City of New Orleans Launches High-Tech Assault on Crime

Crescent City deploys IP network camera system to help fight crime; cameras can be viewed from patrol vehicles

"The technology has evolved to a point where we can now implement these kinds of programs," said Ellen Dollacker, Certified Protection Professional. "In the past, stringing cable and power to each camera was very cumbersome. Now we can transmit the video and the protocol to the camera wirelessly, which makes this technology the future in surveillance and homeland security, and is really what is driving the trend in municipal security."

According to city officials, the network cameras were a key factor in ensuring that the City could capture and transmit identification-quality images to help fight crime. Wireless technologies allow officers to monitor the cameras from police vehicles and off-site locations.
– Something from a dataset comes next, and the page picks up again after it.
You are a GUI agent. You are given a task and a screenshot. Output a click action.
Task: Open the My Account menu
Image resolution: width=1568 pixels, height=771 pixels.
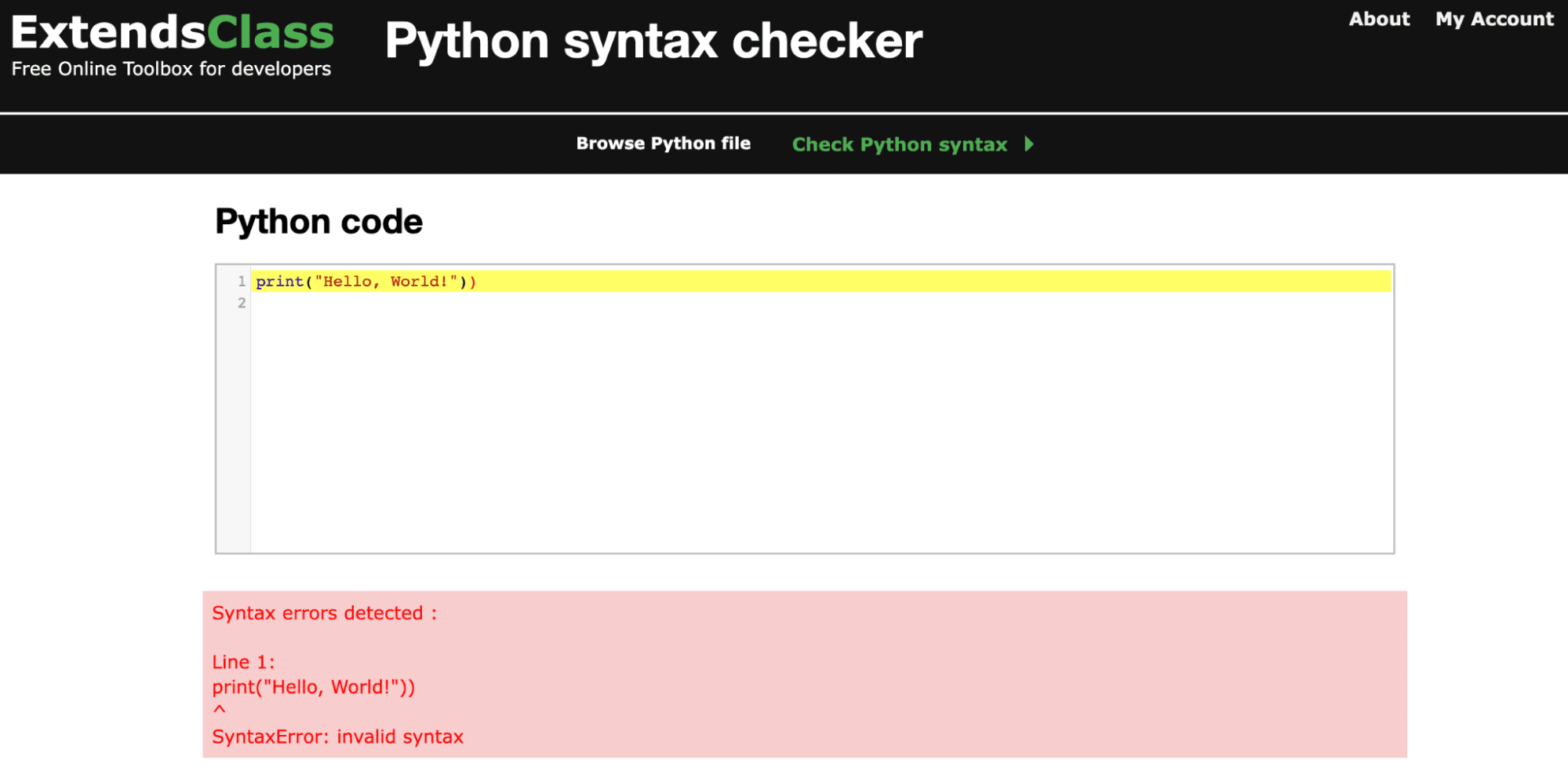[1494, 20]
"The advanced multi purpose technology of these cameras brings New Orleans both defense in depth for high priority hard and soft homeland security targets along with a huge increase in crime reduction capability," said Colonel Terry Ebbert Director of Homeland Security for the City of New Orleans. "Our ability to protect citizens and structures just received an unbelievable boost."
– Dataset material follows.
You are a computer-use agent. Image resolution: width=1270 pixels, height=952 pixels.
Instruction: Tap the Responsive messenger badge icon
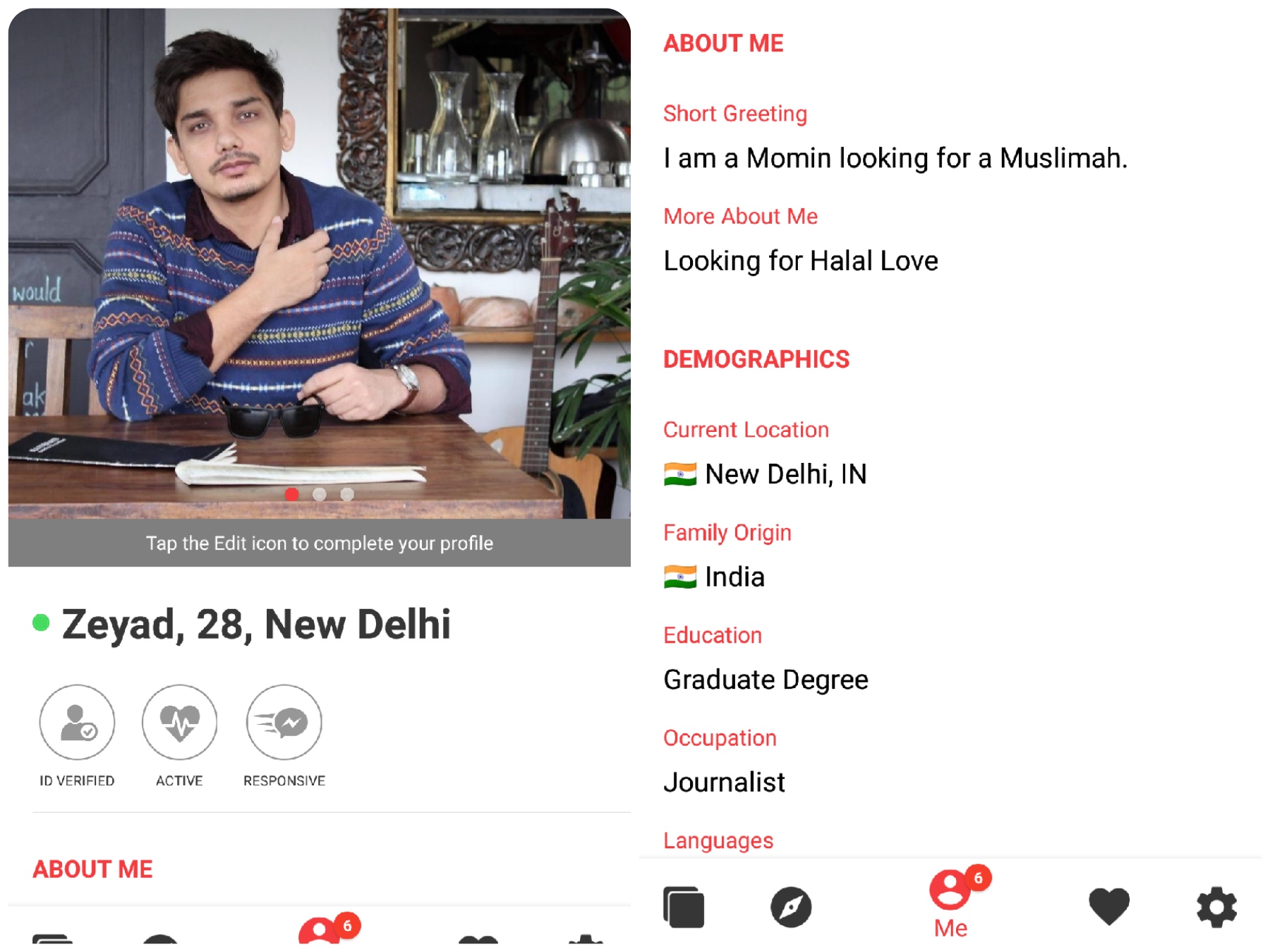pyautogui.click(x=284, y=722)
Collaboration Key to Successful Implementation
The New Orleans security camera initiative brought together a range of technologies and companies to make the project work.
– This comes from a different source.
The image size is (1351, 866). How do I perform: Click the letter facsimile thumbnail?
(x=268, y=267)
"The most important aspect of this project was the integration of several different technologies," said Greg Meffert, chief technology officer for the City of New Orleans. "We brought together the wireless technology, the IP camera technology and the digital video recorders to create a unique, citywide security system."

Southern Electronics, the project's general contractor, put together a team of technology partners to deploy the system.

"There were basically three technologies that we had to integrate in this project. The first was finding a camera that had the ability to communicate from an IP standpoint on an Ethernet network. The second was getting the cameras mounted on a light pole powered by the public power grid. And the third was finding a network and the capability of bringing those camera images back to the district stations," said Iggie Perrin, president of Southern Electronics and project coordinator.

In addition to the Sony IP cameras, Southern Electronics and the City of New Orleans selected Active Solutions to design the networks and housing that would make it possible for the cameras to be installed on power poles and connected directly to the power grid, and Bellwhether Technologies, Verge Wireless and Robinson Industries to provide the communications components of the project.

Community Involvement Helps Support the Project
Another unique aspect of the New Orleans citywide security project is its adopt-a-camera program. The city has set up a Web site ( which allows citizen groups, neighborhood organizations, businesses, churches and other community organizations to adopt a camera. The program allows organizations to pay for a camera and place that camera in a location of their choice. This initiative establishes a partnership with community groups to help fund the program and broaden the city's security canopy by increasing the number of cameras rolled out under this program.

Nationwide Trend
New Orleans has one of the largest and most technologically advanced surveillance programs and is on the leading edge of a growing national trend for using technology to help fight crime. Other municipalities, ranging from Chicago to smaller towns like Arlington, Texas, have also implemented or are implementing similar surveillance camera programs for crime fighting and homeland security support.

"The federal government and the Department of Homeland Security make grants to cities for security projects, and we are definitely seeing a trend toward using these grants to fund projects in the area of IP monitoring and security," said Whitebloom.